During COVID, guilt stemmed from several situations that occurred all at once:
- catching the virus and passing it on
- being exhausted from having the children at home and wanting time for yourself
- following health rules too strictly or not strictly enough
- sending children back to school or daycare, or not
- not performing well at work, at home, as a parent, as a partner, as a friend
- Your screen time or your children’s
- Telling yourself you shouldn’t find it difficult because others are in a worse situation than you (“at least I’m not alone” when you’re fed up with your family, “at least I don’t have children” even though loneliness weighs on you)

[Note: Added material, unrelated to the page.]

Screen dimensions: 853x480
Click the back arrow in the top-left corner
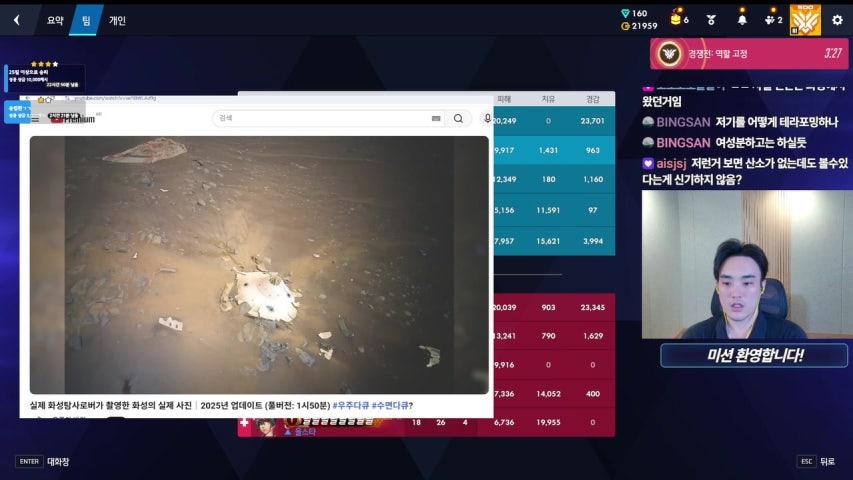(x=17, y=20)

Now that life is slowly returning to normal, some feel like they can finally breathe while for others, guilt takes over. After two years of following strict rules, it can be hard to shake the constant feeling that you’re doing something wrong. Some will feel guilty because deep down they preferred their life in quarantine, because their financial situation deteriorated during the pandemic, because their mental health took a hit, because they caught the virus without consequences while others died from it. The list is long and varies according to each person’s reality.
TheMom Guilt
For certain segments of the population, mothers specifically, guilt is so present that it has become a social phenomenon. Many mothers admit to forgetting and abandoning themselves for the sake of their children. Why? Because in today’s society, the more a mother does for her children, the more she is judged positively (by herself and by others). And when they decide to put themselves first, prioritizing their career, interests, or well‑being, negative judgments fly from all directions, but mostly from within themselves. It should be noted, however, that this pressure is not applied to fathers, thereby widening the gap between expectations placed on mothers and the amplification of the resulting guilt.
What to do to work on our guilt
Now that we know guilt is a normal (and sometimes even expected) emotion, it’s important to make sure we manage it well. Here are some ways to do that.
Acknowledge the feeling of guilt
Becoming aware of the feeling of guilt allows you to begin identifying its causes and the very nature of that guilt: is it justified? disproportionate? Answering the question “What exactly do you feel guilty about?” helps put words to the emotion.
Explore the source of the guilt
Understanding the sources of the problem remains the best strategy for resolving it. What was your real intention when you acted against your norms? Intention to harm, act of revenge, malice, accident, thrill-seeking… Did you feel some relief or pleasure? Be honest. There is nothing reprehensible about accepting your darker side. Not acknowledging it is denying human nature. Everyone has the right to make mistakes. If you determine that apologies or reparations are appropriate, do them! By apologizing, you show remorse and regret to the person you hurt and let them know how you intend to avoid repeating the same mistake in the future.
Learn from your mistakes
Before you can leave the past behind, you must accept it and learn from it. This will help you determine what changes you can make in the future to reduce the chances of a situation recurring.
Have self-compassion
A mistake does not make you a bad person—everyone is wrong sometimes. Reminding yourself of your worth and, above all, that you have the right to make mistakes can strengthen confidence, allowing you to examine situations more objectively and avoid being driven by emotional distress.
Forgive yourself
Self-forgiveness is a key element of self-compassion. When you forgive yourself, you acknowledge that you made a mistake, like every other human. Then you can look to the future without letting that mistake define you. You grant yourself love and kindness by accepting your imperfect self.